For Daniel Pink’s views, see:
Pink, Daniel H. Drive: The Surprising Truth About What Motivates Us. New York: Riverhead Books, 2009.

Stevenson and Wolfers Find People in Rich Countries Are Happier

StevensonWolfersMaltilda2012-04-04.jpg “Betsey Stevenson and Justin Wolfers are the go-to pair on what some might call “lovenomics,” having produced much research on marriage, divorce and child-rearing. They are shown at home with their daughter, Matilda, and family dog, Max.” Source of caption and photo: online version of the NYT article quoted and cited below.

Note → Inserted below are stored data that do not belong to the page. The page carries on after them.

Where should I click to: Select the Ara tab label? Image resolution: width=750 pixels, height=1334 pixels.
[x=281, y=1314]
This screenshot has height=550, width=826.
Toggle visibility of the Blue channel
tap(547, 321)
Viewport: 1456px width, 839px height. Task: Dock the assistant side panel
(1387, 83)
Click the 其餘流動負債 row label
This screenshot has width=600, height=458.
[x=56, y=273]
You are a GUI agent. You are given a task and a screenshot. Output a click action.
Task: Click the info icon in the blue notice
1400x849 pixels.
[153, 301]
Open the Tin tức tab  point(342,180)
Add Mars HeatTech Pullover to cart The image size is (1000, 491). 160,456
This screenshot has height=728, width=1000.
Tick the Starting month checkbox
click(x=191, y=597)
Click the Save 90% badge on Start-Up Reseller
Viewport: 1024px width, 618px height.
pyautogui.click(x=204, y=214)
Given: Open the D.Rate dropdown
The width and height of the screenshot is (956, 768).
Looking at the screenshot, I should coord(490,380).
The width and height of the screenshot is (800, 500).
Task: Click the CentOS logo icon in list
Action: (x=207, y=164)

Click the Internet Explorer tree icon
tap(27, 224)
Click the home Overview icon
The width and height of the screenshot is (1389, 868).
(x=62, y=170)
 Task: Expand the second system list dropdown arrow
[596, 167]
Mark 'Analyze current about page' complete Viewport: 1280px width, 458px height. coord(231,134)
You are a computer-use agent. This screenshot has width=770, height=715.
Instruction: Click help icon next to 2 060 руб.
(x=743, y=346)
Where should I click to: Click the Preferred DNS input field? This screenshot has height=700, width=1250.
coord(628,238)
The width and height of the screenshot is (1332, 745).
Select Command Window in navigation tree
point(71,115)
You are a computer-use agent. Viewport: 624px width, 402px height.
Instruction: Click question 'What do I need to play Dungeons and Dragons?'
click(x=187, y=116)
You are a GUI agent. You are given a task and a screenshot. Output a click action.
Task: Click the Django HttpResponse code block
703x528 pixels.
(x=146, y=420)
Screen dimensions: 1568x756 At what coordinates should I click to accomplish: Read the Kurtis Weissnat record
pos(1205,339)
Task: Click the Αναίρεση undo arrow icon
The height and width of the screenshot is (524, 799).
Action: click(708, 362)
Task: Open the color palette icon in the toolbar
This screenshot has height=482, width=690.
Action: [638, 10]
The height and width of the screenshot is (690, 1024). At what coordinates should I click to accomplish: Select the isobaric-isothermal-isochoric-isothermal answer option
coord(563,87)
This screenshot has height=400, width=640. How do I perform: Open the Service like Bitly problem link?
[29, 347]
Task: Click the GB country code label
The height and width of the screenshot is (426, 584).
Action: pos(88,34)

(p. 1) . . . when Ms. Stevenson, 40, and Mr. Wolfers, 39, start talking about say, diapers or nursing, the conversation takes an odd turn. Suddenly, words like “inputs” and “outputs” — the economic kind — creep in. Mention loading the dishwasher and he tosses out “fungibility.” The low cost of two big teddy bears they bought for Matilda gets Ms. Stevenson ruminating on productivity gains.

If they don’t quite sound like the rest of us, that’s because these two Harvard Ph.D.’s form a sort of power couple in the world of the dismal science, or at least a certain corner of it. Faculty members at the Wharton School of the University of Pennsylvania, and currently visiting fellows at Princeton, Ms. Stevenson and Mr. Wolfers have become the go-to pair on the economics of marriage, divorce and child-rearing. That they are themselves a couple — unmarried, for tax reasons they regularly cite — adds to the allure.
. . .
Their research shows that men have grown happier as women have become unhappier. (Why? They don’t really know.) Are people in rich countries happier than people in poor countries? (Yes.) And contrary to popular belief, they show that the divorce rate in America has been falling, not rising, for decades. They cite a number of possible reasons, including more balanced expectations between men and women about how a marriage will actually work, as well as the fact that fewer people are marrying in the first place.
. . .
(p. 4) LAST month, Ms. Stevenson and Mr. Wolfers presented new research into what is known as the Easterlin Paradox. First documented by the economist Richard Easterlin in the 1970s, this concept involves the link between economic growth and happiness. The idea is that, within a given country, people with higher incomes are more likely to be happy, and yet, for the most part, the average level of happiness doesn’t vary much from rich countries and poor countries. What’s more, as countries become richer, their populations don’t become happier.
Using a red laser pointer to highlight PowerPoint graphs, Ms. Stevenson told a group of economists, psychologists and other experts gathered at the Russell Sage Foundation on the Upper East Side of Manhattan that earlier research had failed to take into account that as people and countries grow richer, it takes a much bigger amount of absolute dollars to raise incomes, and thus happiness.
So while it could appear that increases in happiness flattened out after incomes reached a certain point, “the richer you are, the more dollars it takes to give you the same increase in well-being,” Ms. Stevenson said. “To get a 10 percent increase in income, you need more dollars than when you are poor.”

For the full story, see:
MOTOKO RICH. “It’s the Economy, Honey.” The New York Times, SundayBusiness Section (Sun., February 11, 2012): 1 & 4.
(Note: ellipses added.)
(Note: the online version of the review is dated February 11, 2012.)